According to PHCA, SEIU Healthcare PA and LeadingAge PA, nursing homes have gone nearly 10 years without a budget increase. Advocacy groups and the union took part in a joint press conference Monday with the governor, House PA Speaker Bryan Cutler and other state lawmakers to announce the budget milestone for which they have worked together.
“This investment — a direct result of the entire long-term care industry, as well as state leaders, working together — helps better position Pennsylvania to provide continuity of care for tens of thousands of people. vulnerable elderly. For months we have asked, “Who will care?” Today, senior citizens and adults with disabilities should find comfort in knowing that Pennsylvania cares.,said PHCA President and CEO Zach Shamberg.

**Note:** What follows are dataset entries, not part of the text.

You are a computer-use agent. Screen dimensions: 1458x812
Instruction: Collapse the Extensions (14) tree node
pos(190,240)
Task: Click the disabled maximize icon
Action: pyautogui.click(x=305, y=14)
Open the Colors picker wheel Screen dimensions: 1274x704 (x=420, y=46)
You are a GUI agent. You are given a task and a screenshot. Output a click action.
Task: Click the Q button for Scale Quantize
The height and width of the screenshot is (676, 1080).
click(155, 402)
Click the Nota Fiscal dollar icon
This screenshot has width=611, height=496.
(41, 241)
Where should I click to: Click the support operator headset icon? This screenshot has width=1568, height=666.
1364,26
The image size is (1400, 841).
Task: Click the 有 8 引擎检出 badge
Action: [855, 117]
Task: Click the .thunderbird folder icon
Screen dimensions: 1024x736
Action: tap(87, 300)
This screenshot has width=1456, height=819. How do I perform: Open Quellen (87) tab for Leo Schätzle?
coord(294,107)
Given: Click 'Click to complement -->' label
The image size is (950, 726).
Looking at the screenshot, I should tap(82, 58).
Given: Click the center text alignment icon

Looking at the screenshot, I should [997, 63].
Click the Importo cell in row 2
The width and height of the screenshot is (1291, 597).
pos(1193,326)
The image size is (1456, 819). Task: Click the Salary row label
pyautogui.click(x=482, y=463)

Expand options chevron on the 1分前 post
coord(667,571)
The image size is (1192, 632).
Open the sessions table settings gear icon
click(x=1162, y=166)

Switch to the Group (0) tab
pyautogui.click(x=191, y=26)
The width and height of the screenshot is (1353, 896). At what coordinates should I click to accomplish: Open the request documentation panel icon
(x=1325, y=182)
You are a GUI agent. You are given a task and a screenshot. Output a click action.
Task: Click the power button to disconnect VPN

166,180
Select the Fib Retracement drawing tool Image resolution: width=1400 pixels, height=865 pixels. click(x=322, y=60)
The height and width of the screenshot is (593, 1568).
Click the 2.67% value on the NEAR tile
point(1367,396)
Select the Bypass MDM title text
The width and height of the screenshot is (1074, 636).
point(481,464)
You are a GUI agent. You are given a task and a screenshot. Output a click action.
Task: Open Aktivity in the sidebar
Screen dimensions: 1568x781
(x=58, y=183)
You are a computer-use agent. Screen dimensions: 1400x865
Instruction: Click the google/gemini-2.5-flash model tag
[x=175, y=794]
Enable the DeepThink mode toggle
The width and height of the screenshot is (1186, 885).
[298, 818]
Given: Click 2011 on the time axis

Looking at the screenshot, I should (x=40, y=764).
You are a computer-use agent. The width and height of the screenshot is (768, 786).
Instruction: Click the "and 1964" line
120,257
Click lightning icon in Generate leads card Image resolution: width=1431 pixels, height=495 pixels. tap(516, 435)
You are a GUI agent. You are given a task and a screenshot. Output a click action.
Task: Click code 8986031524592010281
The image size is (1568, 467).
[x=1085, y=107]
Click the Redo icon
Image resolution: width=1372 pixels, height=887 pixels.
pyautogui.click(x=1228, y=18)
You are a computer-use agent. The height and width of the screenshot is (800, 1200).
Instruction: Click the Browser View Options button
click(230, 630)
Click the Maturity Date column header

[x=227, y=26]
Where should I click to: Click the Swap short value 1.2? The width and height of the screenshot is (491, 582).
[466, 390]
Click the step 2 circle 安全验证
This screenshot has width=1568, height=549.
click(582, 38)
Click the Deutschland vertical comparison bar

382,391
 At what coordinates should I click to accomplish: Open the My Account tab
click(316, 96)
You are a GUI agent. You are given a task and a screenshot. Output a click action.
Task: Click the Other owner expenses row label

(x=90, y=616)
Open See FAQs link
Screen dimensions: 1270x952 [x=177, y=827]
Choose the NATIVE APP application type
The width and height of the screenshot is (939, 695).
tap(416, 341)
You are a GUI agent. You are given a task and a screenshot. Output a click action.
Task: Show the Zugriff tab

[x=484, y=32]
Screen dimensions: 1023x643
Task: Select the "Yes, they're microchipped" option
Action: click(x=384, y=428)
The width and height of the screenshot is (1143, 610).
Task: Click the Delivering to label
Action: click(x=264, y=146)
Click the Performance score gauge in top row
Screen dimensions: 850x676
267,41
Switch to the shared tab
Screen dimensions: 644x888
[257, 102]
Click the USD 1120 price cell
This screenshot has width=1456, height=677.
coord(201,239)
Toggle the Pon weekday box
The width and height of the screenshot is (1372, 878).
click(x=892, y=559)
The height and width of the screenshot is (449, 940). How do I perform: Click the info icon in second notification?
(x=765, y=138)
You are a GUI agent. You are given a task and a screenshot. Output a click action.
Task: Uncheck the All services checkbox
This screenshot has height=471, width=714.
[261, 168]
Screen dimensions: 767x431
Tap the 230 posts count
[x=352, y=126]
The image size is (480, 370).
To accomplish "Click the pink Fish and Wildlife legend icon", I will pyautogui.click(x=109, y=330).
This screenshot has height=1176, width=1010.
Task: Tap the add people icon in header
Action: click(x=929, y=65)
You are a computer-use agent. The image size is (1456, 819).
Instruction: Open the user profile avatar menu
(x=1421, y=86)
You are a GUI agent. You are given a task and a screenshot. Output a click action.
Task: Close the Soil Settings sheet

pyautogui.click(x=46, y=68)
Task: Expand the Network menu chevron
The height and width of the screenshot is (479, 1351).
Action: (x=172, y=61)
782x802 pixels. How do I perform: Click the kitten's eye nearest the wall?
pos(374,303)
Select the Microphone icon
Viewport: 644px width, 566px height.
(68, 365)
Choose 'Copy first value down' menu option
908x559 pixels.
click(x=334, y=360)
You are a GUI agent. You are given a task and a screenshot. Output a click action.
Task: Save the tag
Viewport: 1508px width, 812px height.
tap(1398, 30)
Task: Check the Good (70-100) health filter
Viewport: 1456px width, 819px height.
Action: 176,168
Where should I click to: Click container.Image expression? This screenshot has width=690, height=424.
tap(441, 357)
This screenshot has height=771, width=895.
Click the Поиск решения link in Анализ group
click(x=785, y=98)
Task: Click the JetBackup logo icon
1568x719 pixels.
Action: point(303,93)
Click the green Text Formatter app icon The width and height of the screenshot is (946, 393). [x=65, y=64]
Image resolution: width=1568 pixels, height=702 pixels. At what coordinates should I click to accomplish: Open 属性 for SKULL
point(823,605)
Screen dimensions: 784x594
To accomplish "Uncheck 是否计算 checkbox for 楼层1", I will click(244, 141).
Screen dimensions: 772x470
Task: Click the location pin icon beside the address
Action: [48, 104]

Pennsylvania’s budget for Skilled Nursing and Assisted Living includes:
- A 17.5% increase in the Medicaid rate for nursing homes, which translates to approximately $35 more per resident per day (including federal matching);
- $131 million in American Rescue Plan Act stimulus funds for nursing homes;
- $33 million in Medicaid Day One incentive payments for nursing homes serving large numbers of Medicaid enrollees (including federal matching);
- $26.7 million in ARPA stimulus funds for assisted living communities and personal care homes;
- A $20 million increase in the Supplemental Security Income rate for residents of personal care homes;
- $4.2 million in ARPA stimulus funds for nursing homes serving high numbers of residents on ventilators.
The increase in Medicaid reimbursement rates will take effect in January, and ARPA funds are expected to be allocated within the next two to three months.